AI fraud detection, explained simply.

Most fraud today arrives as a photo. Here is how AI catches it.

Manual review can't win

A reviewer sees a photo for a few seconds. They cannot read compression history, check capture metadata, or remember an image from a claim six months ago. Fraudsters know this.

The four patterns that pass human review almost every time: edited damage, recycled photos, borrowed photos from the internet, and staged scenes shot out of sequence.

How the detection works

Automated verification runs the same five layers on every image, in order.

01Pixel forensics

Compression traces, cloned regions and edited edges that the eye misses.

02Object intelligence

What is actually in the frame, and whether the damage matches the claim.

03Context checks

Metadata, capture time, device and location against the claim timeline.

04Reuse graph

Whether the photo — or a crop of it — was already used in another claim.

05Decision engine

One verdict: approve, review or reject, with the evidence attached.

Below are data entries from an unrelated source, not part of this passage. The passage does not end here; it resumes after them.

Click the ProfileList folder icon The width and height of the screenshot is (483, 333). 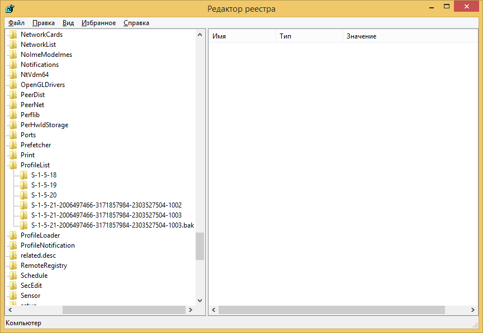click(x=13, y=165)
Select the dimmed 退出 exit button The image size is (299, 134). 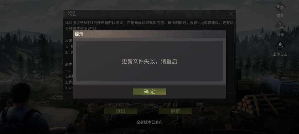[x=120, y=111]
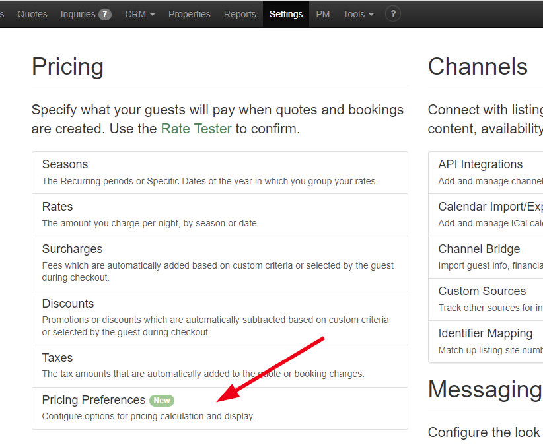543x445 pixels.
Task: Open the Properties menu item
Action: click(x=190, y=14)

Metadata is the fastest tell

A claim filed Tuesday with a photo captured last March is not a judgement call — it's a fact. Capture time, device model, edit history and location either line up with the claim or they don't.

Recycled photos need memory, not eyes

The same image gets reused across accounts, cropped, mirrored or lightly filtered. A reuse graph fingerprints every photo it has ever seen, so a re-submission surfaces instantly — even years later.

From opinion to trust infrastructure

The shift isn't "better reviewers". It's moving verification out of human judgement and into infrastructure: one API call, a verdict in under three seconds, and an audit trail behind it.

Genuine claims get approved faster. Only the ambiguous ones reach a person. That is the whole win.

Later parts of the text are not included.